►

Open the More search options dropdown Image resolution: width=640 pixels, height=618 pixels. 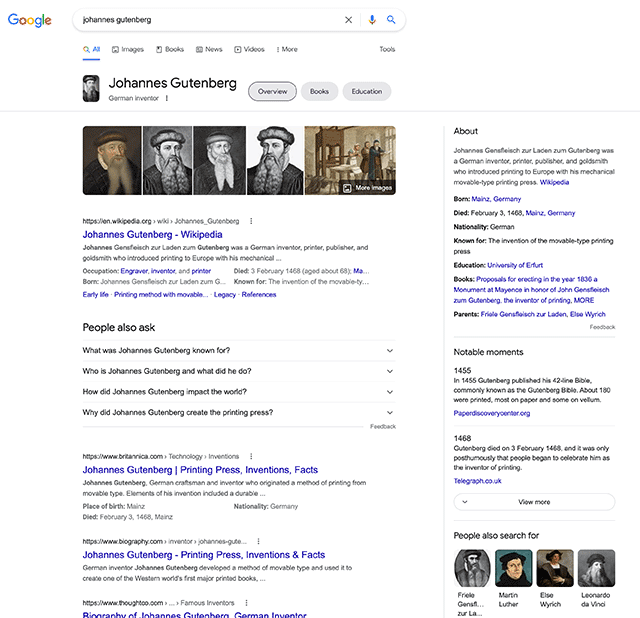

◄
►

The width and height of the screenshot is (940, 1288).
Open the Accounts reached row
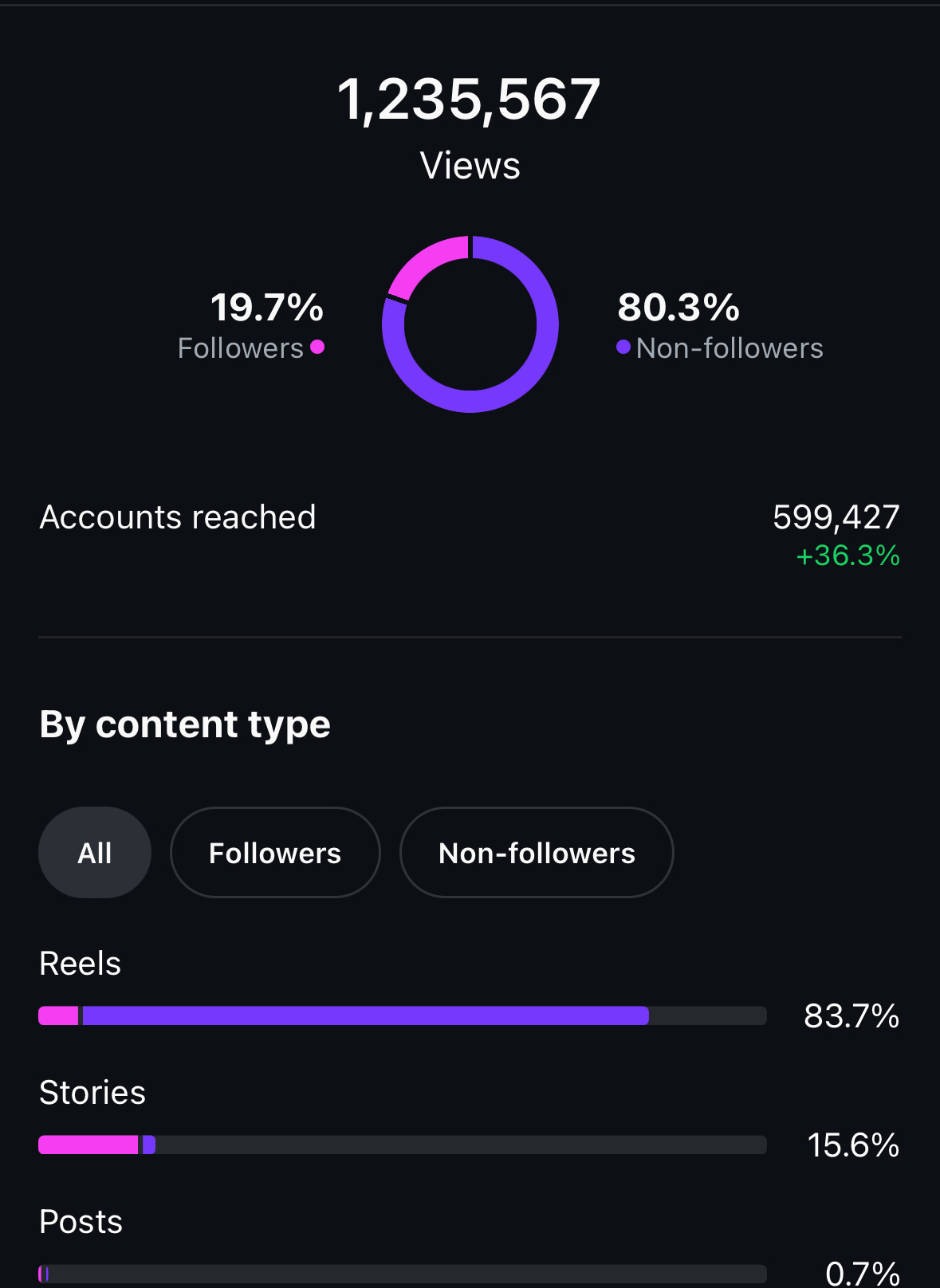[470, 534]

◄
►

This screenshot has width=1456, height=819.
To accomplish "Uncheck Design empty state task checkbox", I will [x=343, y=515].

◄

> **To be done**
Please rewrite the listing between the lines holding "This screenshot has width=1456, height=819." and "will [x=343, y=515].", inclusive, substituting "Clear" for "Uncheck" and changing nothing else.

> **Right answer**
This screenshot has width=1456, height=819.
To accomplish "Clear Design empty state task checkbox", I will [x=343, y=515].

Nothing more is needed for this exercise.